Start of Source records
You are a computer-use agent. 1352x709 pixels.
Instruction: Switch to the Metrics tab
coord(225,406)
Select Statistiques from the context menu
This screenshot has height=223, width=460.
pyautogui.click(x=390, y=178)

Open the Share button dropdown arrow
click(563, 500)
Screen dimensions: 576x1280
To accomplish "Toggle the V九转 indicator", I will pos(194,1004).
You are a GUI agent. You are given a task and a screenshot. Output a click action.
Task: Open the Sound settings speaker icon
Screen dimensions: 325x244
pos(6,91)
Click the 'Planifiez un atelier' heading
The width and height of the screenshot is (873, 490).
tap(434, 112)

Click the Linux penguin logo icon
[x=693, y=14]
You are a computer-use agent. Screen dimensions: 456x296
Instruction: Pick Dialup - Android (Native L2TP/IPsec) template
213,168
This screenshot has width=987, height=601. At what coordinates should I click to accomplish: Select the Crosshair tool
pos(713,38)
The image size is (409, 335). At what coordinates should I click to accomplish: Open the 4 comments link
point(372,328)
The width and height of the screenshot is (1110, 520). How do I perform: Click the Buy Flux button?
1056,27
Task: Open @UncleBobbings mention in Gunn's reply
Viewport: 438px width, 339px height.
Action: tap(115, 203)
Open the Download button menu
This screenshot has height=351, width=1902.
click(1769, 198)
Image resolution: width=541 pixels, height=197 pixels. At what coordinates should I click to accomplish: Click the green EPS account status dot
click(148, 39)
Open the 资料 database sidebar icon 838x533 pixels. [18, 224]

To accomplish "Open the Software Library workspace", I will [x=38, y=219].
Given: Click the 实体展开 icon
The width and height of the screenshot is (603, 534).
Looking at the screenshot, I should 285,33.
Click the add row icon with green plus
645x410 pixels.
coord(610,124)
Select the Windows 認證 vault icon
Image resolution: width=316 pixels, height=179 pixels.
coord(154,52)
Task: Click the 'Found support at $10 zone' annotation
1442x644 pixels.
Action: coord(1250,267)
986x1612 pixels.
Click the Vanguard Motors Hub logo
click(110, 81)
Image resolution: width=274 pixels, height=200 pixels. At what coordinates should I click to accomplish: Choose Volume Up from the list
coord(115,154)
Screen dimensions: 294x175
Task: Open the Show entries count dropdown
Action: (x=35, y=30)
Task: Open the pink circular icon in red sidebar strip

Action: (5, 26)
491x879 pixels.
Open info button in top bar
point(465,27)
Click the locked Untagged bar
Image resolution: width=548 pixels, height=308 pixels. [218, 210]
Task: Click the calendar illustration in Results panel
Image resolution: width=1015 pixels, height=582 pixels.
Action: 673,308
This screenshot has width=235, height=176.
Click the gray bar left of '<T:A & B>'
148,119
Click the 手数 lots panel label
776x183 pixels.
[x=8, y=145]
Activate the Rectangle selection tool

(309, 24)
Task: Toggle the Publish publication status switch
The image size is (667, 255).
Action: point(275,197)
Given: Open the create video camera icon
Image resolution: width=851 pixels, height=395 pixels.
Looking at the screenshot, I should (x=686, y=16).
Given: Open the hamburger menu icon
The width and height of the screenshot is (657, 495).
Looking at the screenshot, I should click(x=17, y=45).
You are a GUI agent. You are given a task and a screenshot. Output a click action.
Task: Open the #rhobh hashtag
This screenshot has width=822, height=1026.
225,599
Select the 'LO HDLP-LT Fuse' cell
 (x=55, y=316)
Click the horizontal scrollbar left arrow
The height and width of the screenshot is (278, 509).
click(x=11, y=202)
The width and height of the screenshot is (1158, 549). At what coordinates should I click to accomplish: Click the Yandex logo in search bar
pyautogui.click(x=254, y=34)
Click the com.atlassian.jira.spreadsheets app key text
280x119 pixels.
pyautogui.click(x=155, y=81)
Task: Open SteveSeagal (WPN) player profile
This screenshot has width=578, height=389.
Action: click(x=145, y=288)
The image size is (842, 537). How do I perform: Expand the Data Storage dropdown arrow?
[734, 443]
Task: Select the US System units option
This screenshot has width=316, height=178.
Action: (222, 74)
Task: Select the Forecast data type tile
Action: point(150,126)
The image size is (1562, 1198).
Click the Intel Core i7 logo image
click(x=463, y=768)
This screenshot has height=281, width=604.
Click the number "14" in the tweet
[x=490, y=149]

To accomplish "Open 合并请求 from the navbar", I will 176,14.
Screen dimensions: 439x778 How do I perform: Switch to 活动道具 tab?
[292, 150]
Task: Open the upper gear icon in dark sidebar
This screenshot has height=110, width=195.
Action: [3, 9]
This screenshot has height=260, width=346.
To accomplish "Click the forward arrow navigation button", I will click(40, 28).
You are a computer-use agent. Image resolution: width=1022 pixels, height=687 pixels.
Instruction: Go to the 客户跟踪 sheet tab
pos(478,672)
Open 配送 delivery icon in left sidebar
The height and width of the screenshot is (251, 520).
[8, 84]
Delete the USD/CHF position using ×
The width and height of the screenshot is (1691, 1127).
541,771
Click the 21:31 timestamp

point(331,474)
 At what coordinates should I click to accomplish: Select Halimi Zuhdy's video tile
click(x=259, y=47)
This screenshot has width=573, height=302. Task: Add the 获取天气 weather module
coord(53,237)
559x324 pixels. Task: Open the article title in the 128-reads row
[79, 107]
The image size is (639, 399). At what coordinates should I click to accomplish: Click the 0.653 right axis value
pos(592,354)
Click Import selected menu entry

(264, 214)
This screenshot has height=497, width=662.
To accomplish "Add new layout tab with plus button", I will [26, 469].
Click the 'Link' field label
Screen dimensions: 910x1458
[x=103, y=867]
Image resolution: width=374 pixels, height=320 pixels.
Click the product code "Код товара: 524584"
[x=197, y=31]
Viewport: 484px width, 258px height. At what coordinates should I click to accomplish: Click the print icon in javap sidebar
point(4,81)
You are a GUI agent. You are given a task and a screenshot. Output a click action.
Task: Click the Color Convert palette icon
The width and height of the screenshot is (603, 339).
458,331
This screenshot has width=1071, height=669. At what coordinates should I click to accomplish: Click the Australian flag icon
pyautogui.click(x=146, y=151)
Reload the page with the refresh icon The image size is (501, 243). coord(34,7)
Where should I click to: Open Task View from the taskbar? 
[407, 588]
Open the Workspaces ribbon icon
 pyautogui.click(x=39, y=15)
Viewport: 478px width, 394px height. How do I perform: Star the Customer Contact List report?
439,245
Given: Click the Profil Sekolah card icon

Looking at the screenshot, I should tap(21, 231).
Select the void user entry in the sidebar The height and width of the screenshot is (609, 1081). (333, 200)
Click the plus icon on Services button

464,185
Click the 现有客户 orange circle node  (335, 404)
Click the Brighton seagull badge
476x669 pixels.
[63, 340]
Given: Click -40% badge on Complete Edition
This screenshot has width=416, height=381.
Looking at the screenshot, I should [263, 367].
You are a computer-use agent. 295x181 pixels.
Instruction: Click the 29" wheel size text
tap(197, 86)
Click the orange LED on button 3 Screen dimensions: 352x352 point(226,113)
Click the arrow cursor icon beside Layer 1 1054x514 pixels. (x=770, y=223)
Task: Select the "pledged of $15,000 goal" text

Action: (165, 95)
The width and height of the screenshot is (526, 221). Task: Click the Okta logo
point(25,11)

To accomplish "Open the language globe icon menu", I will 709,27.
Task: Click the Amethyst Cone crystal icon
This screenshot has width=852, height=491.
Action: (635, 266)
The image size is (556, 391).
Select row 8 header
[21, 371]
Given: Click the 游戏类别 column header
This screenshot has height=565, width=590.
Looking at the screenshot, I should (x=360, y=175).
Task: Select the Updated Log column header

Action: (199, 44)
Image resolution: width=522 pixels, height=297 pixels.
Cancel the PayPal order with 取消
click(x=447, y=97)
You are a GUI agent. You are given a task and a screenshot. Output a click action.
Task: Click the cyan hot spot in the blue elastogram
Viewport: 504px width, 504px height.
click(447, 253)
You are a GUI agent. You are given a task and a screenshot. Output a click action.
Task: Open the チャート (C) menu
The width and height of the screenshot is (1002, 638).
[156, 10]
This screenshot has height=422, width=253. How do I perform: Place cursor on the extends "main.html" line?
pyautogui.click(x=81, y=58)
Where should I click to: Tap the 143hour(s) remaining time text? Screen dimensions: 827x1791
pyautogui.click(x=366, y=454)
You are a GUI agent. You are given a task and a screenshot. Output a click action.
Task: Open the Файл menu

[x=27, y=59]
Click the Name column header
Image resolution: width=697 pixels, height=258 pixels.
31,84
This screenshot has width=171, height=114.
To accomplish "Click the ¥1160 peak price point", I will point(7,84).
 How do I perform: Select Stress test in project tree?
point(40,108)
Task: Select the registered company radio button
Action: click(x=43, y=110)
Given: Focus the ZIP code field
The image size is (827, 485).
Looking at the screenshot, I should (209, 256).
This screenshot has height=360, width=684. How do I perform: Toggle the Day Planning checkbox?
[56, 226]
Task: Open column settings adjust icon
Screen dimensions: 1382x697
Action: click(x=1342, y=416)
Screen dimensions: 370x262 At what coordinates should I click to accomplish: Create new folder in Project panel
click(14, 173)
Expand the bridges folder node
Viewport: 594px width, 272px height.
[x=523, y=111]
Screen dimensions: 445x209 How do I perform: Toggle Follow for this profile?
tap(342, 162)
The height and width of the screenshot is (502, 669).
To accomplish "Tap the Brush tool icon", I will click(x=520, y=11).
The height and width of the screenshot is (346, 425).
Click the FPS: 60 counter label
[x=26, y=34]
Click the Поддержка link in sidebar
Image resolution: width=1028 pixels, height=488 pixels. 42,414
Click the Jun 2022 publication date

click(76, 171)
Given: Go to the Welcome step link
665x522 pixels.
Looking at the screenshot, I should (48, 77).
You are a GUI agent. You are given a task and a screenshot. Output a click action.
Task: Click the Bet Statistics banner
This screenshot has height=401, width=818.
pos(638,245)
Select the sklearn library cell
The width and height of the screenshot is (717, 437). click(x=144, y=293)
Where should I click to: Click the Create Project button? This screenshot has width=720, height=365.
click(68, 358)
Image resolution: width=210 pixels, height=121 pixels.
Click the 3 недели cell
End of Source records
■ **Exercise aim**
Read the data above and pull out each line that holds the string "orange".

■ **Result below**
Click the 现有客户 orange circle node  (335, 404)
Click the orange LED on button 3 Screen dimensions: 352x352 point(226,113)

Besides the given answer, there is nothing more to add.